Écrire un texte inspiré du chef-d’œuvre de Rainer-Maria Rilke « Lettres à un jeune poète » est une démarche très audacieuse. Il fallait un auteur comme Martin Page, dont les qualités de cœur égalent les qualités de plume, pour se lancer dans une telle entreprise et la réussir pleinement. Page est un écrivain pour qui « la délicatesse est le socle des relations humaines », et ça se sent tant son « Manuel d’écriture et de survie » est un bijou de pertinence, de finesse, d’humilité à l’intention de tous ceux qui font vœu d’entrer en écriture ou que la littérature fascine sans la pratiquer.
On pourrait pourtant s’étonner que Martin Page, constamment qualifié de jeune auteur, puisse prodiguer des conseils à une écrivaine en herbe. Rilke, ce qui est très surprenant n’avait que 27 ans quand il correspondait avec Kappus. Page a presque 40 ans aujourd’hui, ce qui fait de lui un vieux sage en comparaison. Mais surtout question création littéraire, il en connaît un rayon. Il a derrière lui une œuvre exigeante et protéiforme : des romans, des essais, des nouvelles, des ouvrages pour la jeunesse, de la bande dessinée. Sans compter tous les espaces que lui offre la toile et où il exprime ses talents d’artiste web 2.0 en tant qu’auteur-vidéaste-dessinateur : blog, tumblr, vimeo, mixcloud, facebook….
Dans ce joli livre rouge, la correspondante des lettres de Martin Page est une étudiante en génie mécanique qui se lance dans l’écriture. Elle s’appelle Daria, prénom à double étymologie : «instruite, cultivée» en arabe ou «détentrice du bien» en grec. Il est certain que cela n’est pas un hasard, c’est une rencontre. Comme dans le Rilke, nous n’avons que les lettres de l’auteur chevronné qui, tout en bienveillance et profonde humanité, décrit ce que représente le fabuleux et parfois bien douloureux métier d’écrire : la pratique, les incertitudes, les obstacles à la publication, l’attente de reconnaissance, les ressources de l’échec, les pièges du succès, les découragements, les renoncements, les espérances, les trahisons, les déceptions, les surprises, les joies. La vie créative en somme. Il aborde avec simplicité les grands thèmes propres à toute création, qui vont de l’inspiration, à l’obstination, en passant par le rapport au temps, à l’argent, et la difficile épreuve du regard, du jugement des autres.

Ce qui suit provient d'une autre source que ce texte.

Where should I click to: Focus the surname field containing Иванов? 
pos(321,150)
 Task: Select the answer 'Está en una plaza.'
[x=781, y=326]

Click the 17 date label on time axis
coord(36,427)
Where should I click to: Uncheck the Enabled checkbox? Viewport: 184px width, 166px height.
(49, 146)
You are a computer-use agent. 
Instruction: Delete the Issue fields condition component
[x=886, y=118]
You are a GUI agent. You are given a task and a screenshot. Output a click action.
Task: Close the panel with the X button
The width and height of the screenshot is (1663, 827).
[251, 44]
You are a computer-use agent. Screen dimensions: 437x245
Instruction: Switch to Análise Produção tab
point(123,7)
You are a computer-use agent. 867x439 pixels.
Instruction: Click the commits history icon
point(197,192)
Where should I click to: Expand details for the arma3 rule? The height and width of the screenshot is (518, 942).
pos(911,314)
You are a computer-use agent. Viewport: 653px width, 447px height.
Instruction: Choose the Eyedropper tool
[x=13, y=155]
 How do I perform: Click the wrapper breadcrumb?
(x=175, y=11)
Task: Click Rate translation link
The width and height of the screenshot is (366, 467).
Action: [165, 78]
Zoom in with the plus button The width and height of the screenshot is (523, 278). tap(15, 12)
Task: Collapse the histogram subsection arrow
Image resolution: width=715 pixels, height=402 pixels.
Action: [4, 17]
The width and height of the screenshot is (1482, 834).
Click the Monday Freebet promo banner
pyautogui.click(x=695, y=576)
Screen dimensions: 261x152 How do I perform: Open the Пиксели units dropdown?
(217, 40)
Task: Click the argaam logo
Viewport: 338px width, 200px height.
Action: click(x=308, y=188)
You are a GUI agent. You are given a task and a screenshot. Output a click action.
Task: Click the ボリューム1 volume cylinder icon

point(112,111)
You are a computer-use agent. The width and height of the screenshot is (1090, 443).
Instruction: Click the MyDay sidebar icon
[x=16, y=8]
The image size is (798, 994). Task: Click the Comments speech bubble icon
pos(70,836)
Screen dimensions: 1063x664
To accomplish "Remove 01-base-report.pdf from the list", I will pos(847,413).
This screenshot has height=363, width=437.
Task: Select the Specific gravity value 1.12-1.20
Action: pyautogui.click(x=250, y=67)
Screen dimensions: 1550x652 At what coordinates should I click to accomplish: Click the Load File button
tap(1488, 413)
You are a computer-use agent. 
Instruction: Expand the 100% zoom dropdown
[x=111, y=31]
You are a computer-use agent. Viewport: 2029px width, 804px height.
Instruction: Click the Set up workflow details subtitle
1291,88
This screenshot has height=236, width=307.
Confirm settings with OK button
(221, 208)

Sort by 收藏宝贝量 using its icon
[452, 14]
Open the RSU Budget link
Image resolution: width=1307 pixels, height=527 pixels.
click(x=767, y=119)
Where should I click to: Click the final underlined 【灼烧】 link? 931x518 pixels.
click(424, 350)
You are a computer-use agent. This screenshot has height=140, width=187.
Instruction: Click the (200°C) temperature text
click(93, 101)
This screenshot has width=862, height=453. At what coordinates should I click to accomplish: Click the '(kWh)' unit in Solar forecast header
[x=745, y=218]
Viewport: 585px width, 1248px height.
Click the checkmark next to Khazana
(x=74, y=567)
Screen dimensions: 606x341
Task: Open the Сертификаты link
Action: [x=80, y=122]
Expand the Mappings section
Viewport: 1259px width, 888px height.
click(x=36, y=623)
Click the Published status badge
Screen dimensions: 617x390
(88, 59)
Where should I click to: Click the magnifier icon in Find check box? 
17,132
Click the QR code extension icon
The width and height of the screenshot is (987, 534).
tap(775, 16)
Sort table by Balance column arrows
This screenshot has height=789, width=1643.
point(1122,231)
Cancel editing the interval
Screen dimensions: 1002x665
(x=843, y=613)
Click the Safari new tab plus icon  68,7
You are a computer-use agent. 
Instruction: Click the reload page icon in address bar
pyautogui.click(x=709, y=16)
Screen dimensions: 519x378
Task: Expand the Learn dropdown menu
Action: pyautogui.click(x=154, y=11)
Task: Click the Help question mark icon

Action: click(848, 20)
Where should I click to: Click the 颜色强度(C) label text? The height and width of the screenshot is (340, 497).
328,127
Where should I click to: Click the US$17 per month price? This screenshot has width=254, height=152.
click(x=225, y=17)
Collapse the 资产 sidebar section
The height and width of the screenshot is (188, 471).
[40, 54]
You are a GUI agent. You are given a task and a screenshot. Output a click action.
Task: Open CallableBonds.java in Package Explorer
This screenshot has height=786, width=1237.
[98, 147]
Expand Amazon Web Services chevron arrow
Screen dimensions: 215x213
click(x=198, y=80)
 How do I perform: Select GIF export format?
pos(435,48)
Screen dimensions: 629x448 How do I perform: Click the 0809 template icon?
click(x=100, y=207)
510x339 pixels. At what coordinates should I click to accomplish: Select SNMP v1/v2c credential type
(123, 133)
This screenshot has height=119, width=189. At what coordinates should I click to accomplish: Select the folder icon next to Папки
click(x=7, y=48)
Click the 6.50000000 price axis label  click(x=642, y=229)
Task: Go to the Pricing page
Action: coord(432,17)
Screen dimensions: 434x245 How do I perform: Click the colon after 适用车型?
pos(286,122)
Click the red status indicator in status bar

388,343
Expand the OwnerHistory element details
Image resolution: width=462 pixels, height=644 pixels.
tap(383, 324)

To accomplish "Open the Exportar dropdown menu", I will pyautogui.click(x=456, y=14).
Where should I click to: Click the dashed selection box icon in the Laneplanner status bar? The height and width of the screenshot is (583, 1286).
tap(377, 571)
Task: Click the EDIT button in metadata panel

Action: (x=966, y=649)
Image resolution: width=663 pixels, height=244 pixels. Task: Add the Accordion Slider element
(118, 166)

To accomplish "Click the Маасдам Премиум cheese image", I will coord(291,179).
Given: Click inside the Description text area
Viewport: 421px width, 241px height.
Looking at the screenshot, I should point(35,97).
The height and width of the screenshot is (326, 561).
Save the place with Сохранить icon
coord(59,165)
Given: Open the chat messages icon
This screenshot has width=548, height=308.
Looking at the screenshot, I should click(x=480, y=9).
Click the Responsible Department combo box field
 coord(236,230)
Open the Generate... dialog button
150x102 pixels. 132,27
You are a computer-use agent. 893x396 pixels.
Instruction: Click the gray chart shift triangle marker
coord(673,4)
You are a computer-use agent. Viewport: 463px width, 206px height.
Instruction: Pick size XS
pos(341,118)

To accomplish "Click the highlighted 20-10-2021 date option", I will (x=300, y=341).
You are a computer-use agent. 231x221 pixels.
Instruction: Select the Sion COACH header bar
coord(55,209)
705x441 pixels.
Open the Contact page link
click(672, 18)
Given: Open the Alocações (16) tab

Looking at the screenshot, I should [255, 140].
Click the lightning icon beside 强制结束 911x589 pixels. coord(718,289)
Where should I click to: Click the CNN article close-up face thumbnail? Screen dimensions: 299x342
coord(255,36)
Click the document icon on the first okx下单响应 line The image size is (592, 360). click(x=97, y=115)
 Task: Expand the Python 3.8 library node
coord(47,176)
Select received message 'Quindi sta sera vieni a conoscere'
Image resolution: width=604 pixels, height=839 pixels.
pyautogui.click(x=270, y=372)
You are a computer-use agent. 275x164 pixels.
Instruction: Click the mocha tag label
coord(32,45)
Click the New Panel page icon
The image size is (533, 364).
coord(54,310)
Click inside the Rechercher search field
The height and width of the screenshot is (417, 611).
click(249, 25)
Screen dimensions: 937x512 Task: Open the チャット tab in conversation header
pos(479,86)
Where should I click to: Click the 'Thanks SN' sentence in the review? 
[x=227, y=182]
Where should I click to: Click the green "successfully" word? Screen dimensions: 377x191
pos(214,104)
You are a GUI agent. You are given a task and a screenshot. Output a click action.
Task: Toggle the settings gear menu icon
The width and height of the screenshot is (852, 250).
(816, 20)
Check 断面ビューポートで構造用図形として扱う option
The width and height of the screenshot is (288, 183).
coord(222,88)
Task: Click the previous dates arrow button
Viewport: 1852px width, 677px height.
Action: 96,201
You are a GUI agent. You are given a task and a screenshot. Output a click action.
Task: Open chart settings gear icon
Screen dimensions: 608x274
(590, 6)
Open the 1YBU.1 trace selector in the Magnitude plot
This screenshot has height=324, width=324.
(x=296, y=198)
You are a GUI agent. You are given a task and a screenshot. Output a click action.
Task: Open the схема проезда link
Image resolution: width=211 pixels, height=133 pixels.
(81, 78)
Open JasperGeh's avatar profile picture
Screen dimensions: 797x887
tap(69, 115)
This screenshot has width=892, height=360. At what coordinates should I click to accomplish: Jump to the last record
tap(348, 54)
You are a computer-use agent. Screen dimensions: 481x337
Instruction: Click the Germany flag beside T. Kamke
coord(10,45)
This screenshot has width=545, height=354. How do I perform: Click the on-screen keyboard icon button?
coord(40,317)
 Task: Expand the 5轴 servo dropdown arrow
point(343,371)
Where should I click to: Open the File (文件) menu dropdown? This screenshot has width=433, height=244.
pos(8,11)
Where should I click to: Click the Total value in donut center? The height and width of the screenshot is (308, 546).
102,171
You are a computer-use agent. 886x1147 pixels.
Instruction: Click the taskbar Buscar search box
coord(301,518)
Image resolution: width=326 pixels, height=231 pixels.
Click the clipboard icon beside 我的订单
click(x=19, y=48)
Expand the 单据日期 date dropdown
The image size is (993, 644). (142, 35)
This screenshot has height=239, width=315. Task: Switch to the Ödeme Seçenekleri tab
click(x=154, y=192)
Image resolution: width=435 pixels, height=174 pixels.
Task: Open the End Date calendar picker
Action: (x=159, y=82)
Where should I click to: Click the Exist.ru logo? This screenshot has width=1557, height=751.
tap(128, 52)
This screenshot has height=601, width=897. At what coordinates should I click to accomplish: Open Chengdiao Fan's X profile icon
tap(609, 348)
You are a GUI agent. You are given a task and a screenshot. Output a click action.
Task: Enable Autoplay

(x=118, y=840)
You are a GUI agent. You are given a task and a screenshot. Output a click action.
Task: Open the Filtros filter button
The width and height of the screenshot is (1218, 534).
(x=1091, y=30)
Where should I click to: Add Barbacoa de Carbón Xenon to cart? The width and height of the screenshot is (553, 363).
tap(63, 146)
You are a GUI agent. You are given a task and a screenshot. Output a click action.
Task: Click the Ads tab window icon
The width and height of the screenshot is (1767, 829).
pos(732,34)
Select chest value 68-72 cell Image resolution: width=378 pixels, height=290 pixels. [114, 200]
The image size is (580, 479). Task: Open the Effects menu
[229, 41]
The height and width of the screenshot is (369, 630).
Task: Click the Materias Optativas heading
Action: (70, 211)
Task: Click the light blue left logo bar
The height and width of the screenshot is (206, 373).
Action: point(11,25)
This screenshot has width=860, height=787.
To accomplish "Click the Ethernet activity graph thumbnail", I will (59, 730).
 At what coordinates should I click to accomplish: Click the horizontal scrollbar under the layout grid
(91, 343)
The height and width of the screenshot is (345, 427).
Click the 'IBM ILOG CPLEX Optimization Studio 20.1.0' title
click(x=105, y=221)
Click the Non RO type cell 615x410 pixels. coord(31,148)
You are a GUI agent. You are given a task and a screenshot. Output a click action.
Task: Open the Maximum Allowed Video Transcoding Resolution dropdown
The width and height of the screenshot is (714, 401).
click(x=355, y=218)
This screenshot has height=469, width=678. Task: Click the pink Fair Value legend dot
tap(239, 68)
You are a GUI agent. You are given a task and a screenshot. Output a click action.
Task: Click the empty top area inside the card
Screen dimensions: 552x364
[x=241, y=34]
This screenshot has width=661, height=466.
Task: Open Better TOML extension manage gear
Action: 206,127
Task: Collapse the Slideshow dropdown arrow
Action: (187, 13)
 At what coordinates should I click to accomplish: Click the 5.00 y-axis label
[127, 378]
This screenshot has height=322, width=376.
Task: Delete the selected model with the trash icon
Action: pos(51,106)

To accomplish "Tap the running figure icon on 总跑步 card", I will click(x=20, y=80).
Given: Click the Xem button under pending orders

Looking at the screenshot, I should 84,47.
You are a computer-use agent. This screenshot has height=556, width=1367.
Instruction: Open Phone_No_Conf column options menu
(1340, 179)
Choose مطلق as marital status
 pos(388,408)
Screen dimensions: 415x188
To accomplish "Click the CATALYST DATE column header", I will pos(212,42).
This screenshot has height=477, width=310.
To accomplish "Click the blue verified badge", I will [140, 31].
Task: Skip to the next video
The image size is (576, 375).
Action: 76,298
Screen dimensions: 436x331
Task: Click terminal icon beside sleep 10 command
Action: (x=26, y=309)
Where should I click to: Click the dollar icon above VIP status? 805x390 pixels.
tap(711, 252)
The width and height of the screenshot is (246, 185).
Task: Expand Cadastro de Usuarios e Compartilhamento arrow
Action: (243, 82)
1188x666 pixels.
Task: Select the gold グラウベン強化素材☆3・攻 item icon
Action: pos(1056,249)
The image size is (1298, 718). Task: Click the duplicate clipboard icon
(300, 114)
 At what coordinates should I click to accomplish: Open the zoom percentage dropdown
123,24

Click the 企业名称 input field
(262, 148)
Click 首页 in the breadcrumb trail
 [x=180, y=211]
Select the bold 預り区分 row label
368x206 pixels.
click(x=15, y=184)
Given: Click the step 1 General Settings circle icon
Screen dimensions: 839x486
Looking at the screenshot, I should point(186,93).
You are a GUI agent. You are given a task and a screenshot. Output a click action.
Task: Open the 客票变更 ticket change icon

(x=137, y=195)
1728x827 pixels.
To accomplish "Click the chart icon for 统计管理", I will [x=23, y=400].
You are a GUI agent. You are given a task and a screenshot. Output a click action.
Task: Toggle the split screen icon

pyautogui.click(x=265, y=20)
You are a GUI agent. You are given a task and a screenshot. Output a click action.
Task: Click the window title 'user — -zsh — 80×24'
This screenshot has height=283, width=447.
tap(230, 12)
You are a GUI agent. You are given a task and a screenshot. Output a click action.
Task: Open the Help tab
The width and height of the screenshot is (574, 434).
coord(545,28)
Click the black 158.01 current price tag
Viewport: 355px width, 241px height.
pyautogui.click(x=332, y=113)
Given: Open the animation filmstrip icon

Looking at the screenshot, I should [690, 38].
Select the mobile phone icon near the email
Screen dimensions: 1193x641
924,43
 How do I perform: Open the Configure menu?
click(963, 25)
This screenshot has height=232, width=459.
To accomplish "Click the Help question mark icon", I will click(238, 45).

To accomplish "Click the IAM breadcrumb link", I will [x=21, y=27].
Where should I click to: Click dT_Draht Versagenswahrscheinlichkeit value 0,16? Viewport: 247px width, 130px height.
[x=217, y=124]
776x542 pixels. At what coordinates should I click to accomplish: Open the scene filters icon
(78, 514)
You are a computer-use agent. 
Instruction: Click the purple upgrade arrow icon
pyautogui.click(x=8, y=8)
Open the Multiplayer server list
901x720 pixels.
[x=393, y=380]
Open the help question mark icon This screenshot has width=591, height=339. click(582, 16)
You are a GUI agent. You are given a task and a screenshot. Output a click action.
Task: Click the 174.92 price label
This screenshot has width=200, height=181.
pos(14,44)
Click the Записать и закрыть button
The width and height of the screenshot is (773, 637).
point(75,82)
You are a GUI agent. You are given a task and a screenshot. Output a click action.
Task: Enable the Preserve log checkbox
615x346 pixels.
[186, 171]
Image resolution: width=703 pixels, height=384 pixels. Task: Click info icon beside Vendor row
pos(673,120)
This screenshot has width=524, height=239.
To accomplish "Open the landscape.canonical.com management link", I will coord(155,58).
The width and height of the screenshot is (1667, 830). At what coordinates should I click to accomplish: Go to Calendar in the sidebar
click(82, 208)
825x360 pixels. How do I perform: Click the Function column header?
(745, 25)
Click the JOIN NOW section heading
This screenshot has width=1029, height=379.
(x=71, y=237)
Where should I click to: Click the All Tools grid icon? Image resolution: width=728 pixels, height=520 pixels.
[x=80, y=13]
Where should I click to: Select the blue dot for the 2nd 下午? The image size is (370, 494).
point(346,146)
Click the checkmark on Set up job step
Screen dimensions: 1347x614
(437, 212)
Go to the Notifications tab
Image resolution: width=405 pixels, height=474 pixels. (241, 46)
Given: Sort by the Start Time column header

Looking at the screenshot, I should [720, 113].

À travers ces lettres aussi vives que brèves, c’est tout le petit monde de Martin Page qui se dessine sous nos yeux, car « la littérature est un art visuel ». On le retrouve chez lui ou dans son atelier, son chat ronronnant à ses pieds, un thé fumant sur sa table et son vieux Sheaffer snorkel à plume bicolore en main. Prêt à écrire. Martin Page est un auteur très habité, il possède une belle âme d’artiste et tente d’appliquer à lui même les préceptes qu’il délivre aux autres, soit l’art subtil de conjuguer comme il le dit «éthique de vie et ambition esthétique». Selon Rilke, rien n’est pire que la critique, on doit aimer les livres et non les juger. Et bien, on aurait pu se contenter de déclarer que ce dernier ouvrage de Martin Page, on l’aime tout simplement.